# [Fragmento del texto]
Diario de una ninfómana
Al entrar en la sala y observar el paisaje humano que asistía a la proyección de Diario de una ninfómana, uno sintió por un instante como si, en realidad, hubiera traspasado un pequeño túnel del tiempo para aterrizar en la década de los setenta, en uno de esos cines de barrio que emitían películas pseudoeróticas y clasificadas S. Y es que los cinco o seis tipos solitarios que se repartían entre las butacas podrían ser los mismos (incluido un servidor) que hace treinta años veían Enmanuelle (1974), cobijados bajo el tentador y turbio aroma que desprende el pecado. Una sensación de cierto erotismo impostado y superficial que este espectador no logró sacudirse durante toda la proyección y que, además, ya no esconde ni el misterio ni la revelación de aquellas otras imágenes pioneras en escandalizar o iluminar los deseos más ocultos (según fuera el caso) del personal. Porque esta correcta y banal cinta es exactamente eso: una versión actualizada de aquellos filmes.

# [Enunciado]
Prosigue la reseña de Diario de una ninfómana a partir de su última frase.

# [Datos registrados]
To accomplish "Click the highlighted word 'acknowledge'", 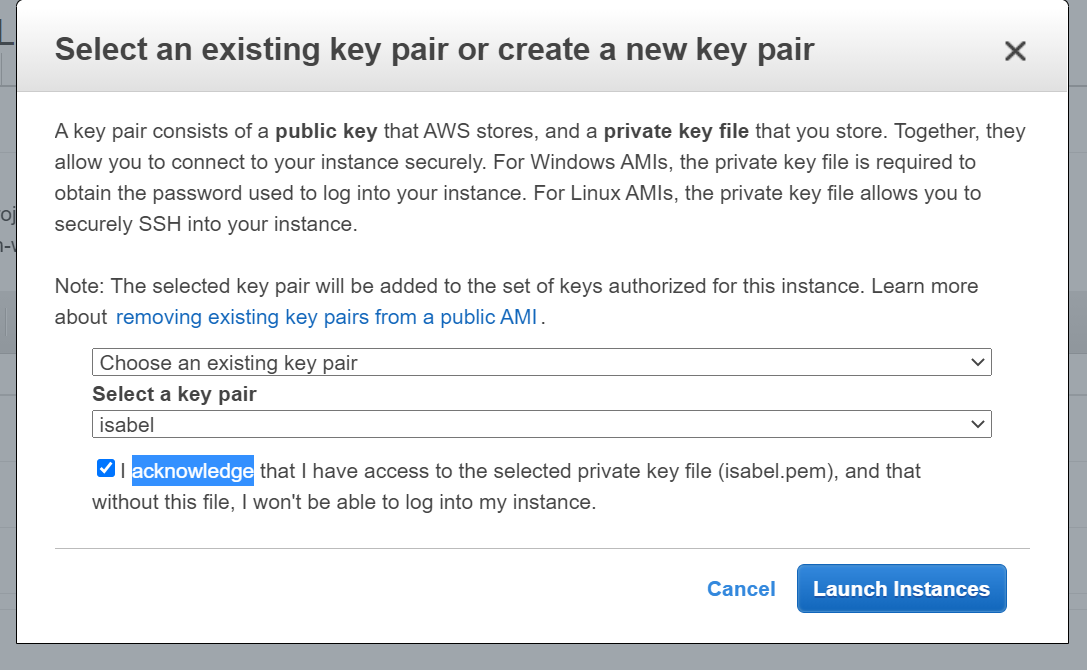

# [Respuesta]
El argumento pretende contarnos el viaje interior de una mujer atractiva, culta y burguesa que vive atrapada por el deseo irreprimible de practicar sexo, algo que le causa muchos y dolorosos problemas a la hora de encontrar el equilibrio personal y social. Pero el espectador nunca siente la menor empatía ni por ella ni por el resto de los personajes, porque no se los cree y porque una narración arrítmica y superficial le sitúa ante situaciones que no acaba de comprender. Así observamos, con una enorme distancia, como a esta mujer se le muere su abuela, como se tira con una fogosidad agotadora a todo hombre que pasa por su vida, como pierde el empleo, como se enamora del tipo más mezquino de la ciudad y como termina canalizando sus ardores en un burdel hasta que, por fin y no se sabe muy bien por qué, encuentra la paz de espíritu. Aunque el problema no está en la dirección de Christian Molina ni en su planteamiento estético, sino en la insustancial base literaria de la exitosa novela de Valérie Tasso, un texto que no da para más.
Además, con franqueza y siendo consciente del recochineo socarrón que provocarán estas palabras, uno ya ha alcanzado esa edad en la que prefiere un buen cocido a un buen polvo. Claro que, también es posible que haga como ese otro tipo de la canción de Javier Krahe que no se come un rosco y se consuela repitiendo aquello de: “no todo va a ser follar”.